──────── PROVIDED DATA ────────
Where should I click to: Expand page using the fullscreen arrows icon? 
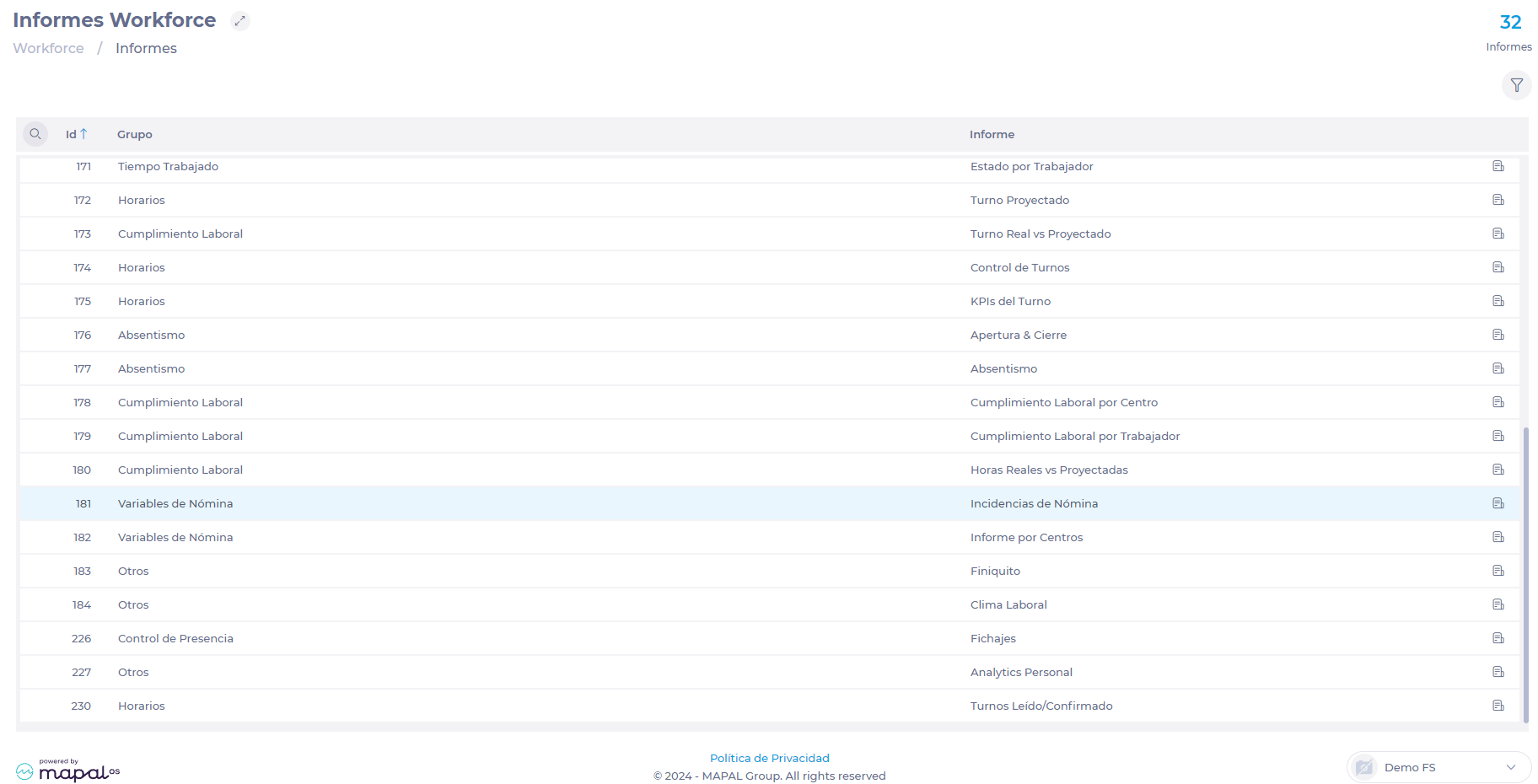(240, 21)
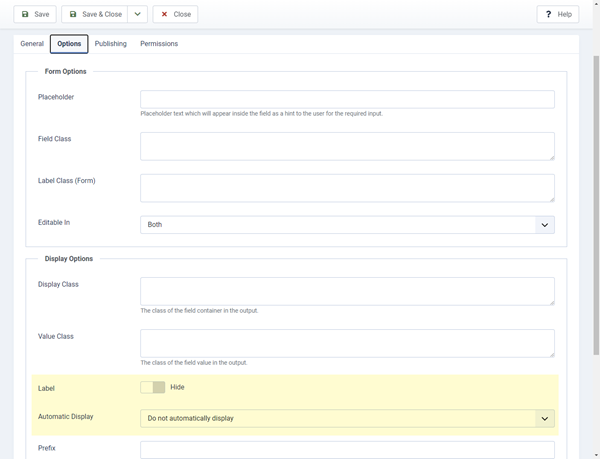
Task: Open the Automatic Display dropdown
Action: pos(347,418)
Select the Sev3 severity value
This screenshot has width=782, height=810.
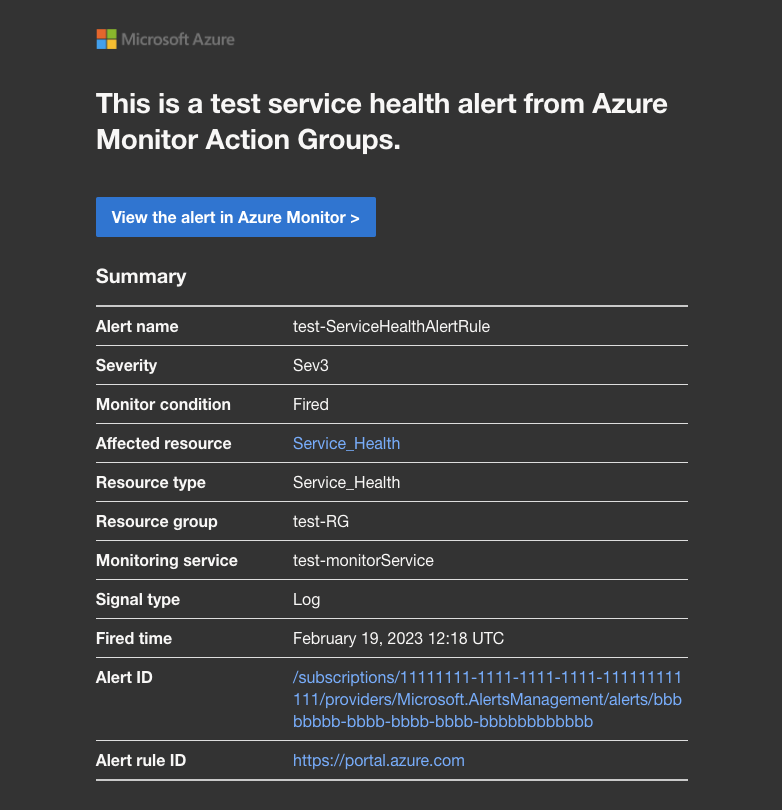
────────
PROBLEM: Please transcribe the lines from the one containing "Select the Sev3 severity value" to the last line of the listing, both included, exactly and with nothing added, leaving every picture out.

OUTPUT FOR THIS EXERCISE:
Select the Sev3 severity value
This screenshot has width=782, height=810.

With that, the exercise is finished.